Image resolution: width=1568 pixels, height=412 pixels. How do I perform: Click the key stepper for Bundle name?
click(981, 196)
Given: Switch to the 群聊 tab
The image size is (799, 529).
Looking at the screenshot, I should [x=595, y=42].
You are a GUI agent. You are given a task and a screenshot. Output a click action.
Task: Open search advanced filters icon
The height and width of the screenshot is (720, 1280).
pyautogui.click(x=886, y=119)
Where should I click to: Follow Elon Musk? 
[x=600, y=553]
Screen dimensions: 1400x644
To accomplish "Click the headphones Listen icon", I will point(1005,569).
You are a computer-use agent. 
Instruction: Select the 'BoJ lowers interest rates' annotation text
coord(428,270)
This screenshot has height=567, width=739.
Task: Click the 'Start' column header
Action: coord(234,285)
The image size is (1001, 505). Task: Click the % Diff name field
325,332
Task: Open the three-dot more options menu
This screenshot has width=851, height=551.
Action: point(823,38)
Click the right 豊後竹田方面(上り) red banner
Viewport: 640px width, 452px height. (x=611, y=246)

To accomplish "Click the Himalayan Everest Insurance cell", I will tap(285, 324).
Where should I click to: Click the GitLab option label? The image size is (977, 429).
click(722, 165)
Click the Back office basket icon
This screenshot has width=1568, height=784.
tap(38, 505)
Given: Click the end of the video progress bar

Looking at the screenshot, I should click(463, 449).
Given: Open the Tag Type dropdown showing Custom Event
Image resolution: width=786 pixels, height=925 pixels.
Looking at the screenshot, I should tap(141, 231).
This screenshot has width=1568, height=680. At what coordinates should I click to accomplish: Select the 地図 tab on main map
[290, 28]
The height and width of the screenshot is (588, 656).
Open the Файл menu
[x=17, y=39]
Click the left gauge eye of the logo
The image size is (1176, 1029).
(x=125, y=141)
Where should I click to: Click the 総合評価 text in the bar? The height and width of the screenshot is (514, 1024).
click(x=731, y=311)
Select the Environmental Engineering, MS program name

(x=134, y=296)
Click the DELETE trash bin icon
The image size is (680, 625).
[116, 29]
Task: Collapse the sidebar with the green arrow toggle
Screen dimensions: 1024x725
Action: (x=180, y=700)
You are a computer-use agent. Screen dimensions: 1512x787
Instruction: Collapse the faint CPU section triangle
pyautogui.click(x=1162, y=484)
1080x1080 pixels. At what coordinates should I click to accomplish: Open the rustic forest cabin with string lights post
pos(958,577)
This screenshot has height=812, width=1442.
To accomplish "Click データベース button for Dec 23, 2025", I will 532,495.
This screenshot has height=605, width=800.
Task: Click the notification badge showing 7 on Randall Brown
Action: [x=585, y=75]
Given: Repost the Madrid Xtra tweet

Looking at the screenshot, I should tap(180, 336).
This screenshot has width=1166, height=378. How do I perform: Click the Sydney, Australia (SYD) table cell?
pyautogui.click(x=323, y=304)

◆ **TASK PROMPT**
Scan the listing above for the line that has "Where should I click to: Click the GitLab", then copy exactly from that line through the line that has "Given: Open the".

◆ **ANSWER**
Where should I click to: Click the GitLab option label? The image size is (977, 429).
click(722, 165)
Click the Back office basket icon
This screenshot has width=1568, height=784.
tap(38, 505)
Given: Click the end of the video progress bar

Looking at the screenshot, I should click(463, 449).
Given: Open the Tag Type dropdown showing Custom Event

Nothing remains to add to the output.